次の映画紹介の記事から、「Amazon創業者ジェフ・ベ」で始まり「の実現に手を貸すのだが……。」で終わる部分を、両端の語句も含めて一字も変えずに書き写しなさい。

-------- 引用文 --------

インタビュー

『マリア・モンテッソーリ 愛と創造のメソッド』レア・トドロフ監督インタビュー&本編映像が解禁!

©Lea Meienberg_for ZFF

 シンガーソングライターのテイラー・スウィフトや将棋の藤井聡太をはじめ、世界中の著名人が学んだことでも知られるモンテッソーリ教育。その生みの親であるマリア・モンテッソーリの試練と歩みの7年間を描いた映画『マリア・モンテッソーリ 愛と創造のメソッド』が現在、シネスイッチ銀座、シネ・リーブル池袋、UPLINK吉祥寺 他にて全国順次公開中。
 この度、レア・トドロフ監督のインタビューと本編映像が解禁された。

「最も大事なことは 子どもを愛することです」
そう訴え続けた強く知的なひとりの女性の物語。

 Amazon創業者ジェフ・ベゾス、Google創業者ラリー・ペイジとセルゲイ・ブリン、歌手のテイラー・スウィフト、将棋の藤井聡太などが受けたことでも注目されるモンテッソーリ教育。本作は、その生みの親であるマリア・モンテッソーリがメソッドを獲得し1907年に「子どもの家」を開設するまでの試練と歩みの7年間を描いた感動作。

 20世紀初頭のイタリア・ローマ。マリア・モンテッソーリ(ジャスミン・トリンカ)は、ある「成功者」と出会う。フランスの有名なクルチザンヌ(高級娼婦)リリ・ダレンジ(レイラ・ベクティ)だ。リリは娘の学習障がいが明るみに出そうになったとき、自分の名声を守るためにパリから逃亡してきたのだ。マリアはこの時期すでに画期的な新しい教育法の基礎を築いていた。リリはマリアを通して、娘はただの障がいのある女の子ではなく、強い意志と才能を持った人として、ありのままの娘を知るようになる。マリアに共鳴したリリは、男性中心社会の中でもがくマリアの野望の実現に手を貸すのだが……。

 監督は、パリ、ウィーン、ベルリンで政治学を学び、その後ドキュメンタリー映画を主に活動してきたレア・トドロフ。2012年初のドキュメンタリー「Saving Humanity during Office Hours」を監督し、14年には「Russian Utopia」を共同監督。15年にジャンナ・グルジンスカ監督のオルタナティブ教育をテーマにしたドキュメンタリー「School Revolution: 1918-1939」の脚本を執筆。本作が長編劇映画、初監督となる。

-------- 与えられた情報 --------

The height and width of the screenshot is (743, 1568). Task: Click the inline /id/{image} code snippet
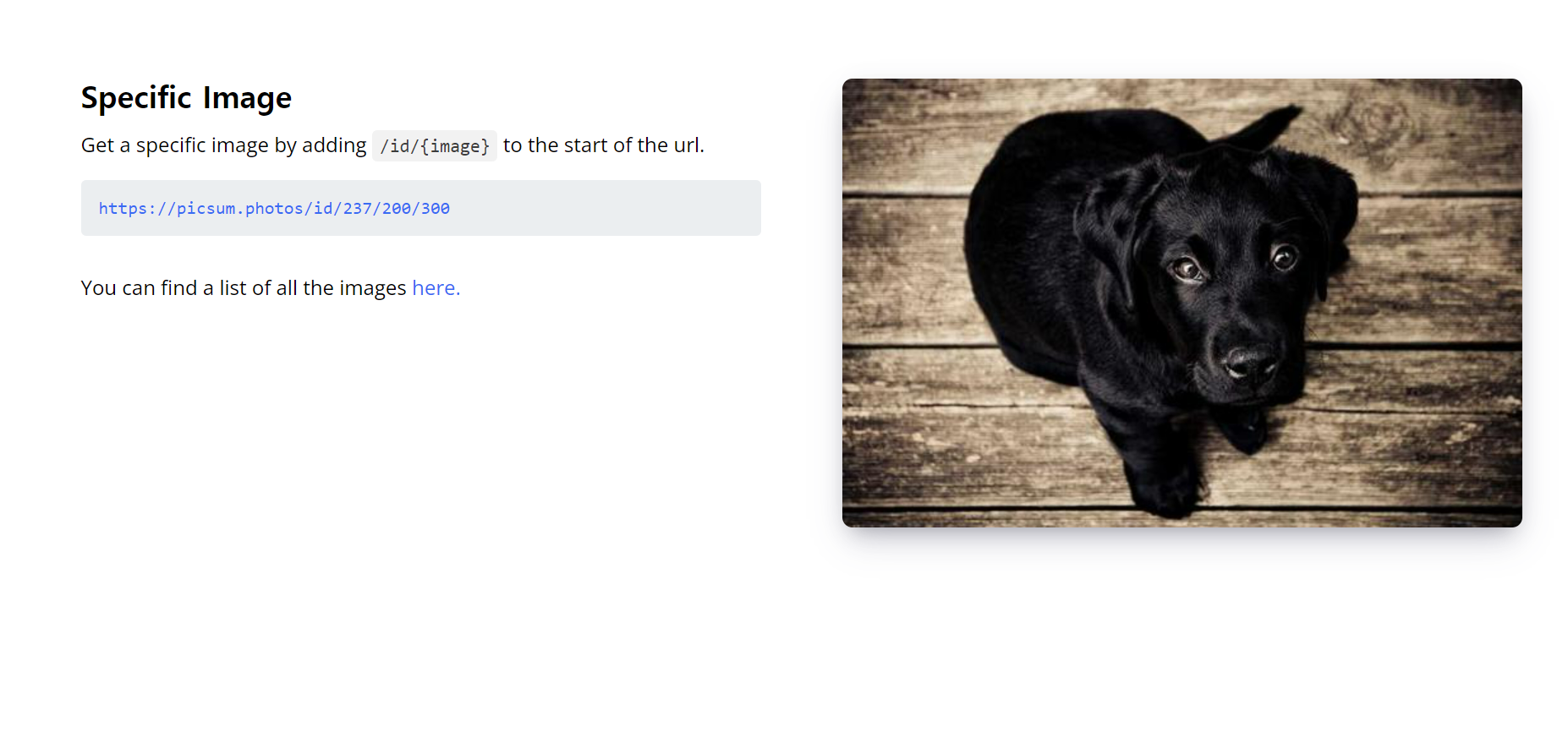pos(435,146)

--------

以下の結果:
Amazon創業者ジェフ・ベゾス、Google創業者ラリー・ペイジとセルゲイ・ブリン、歌手のテイラー・スウィフト、将棋の藤井聡太などが受けたことでも注目されるモンテッソーリ教育。本作は、その生みの親であるマリア・モンテッソーリがメソッドを獲得し1907年に「子どもの家」を開設するまでの試練と歩みの7年間を描いた感動作。

 20世紀初頭のイタリア・ローマ。マリア・モンテッソーリ(ジャスミン・トリンカ)は、ある「成功者」と出会う。フランスの有名なクルチザンヌ(高級娼婦)リリ・ダレンジ(レイラ・ベクティ)だ。リリは娘の学習障がいが明るみに出そうになったとき、自分の名声を守るためにパリから逃亡してきたのだ。マリアはこの時期すでに画期的な新しい教育法の基礎を築いていた。リリはマリアを通して、娘はただの障がいのある女の子ではなく、強い意志と才能を持った人として、ありのままの娘を知るようになる。マリアに共鳴したリリは、男性中心社会の中でもがくマリアの野望の実現に手を貸すのだが……。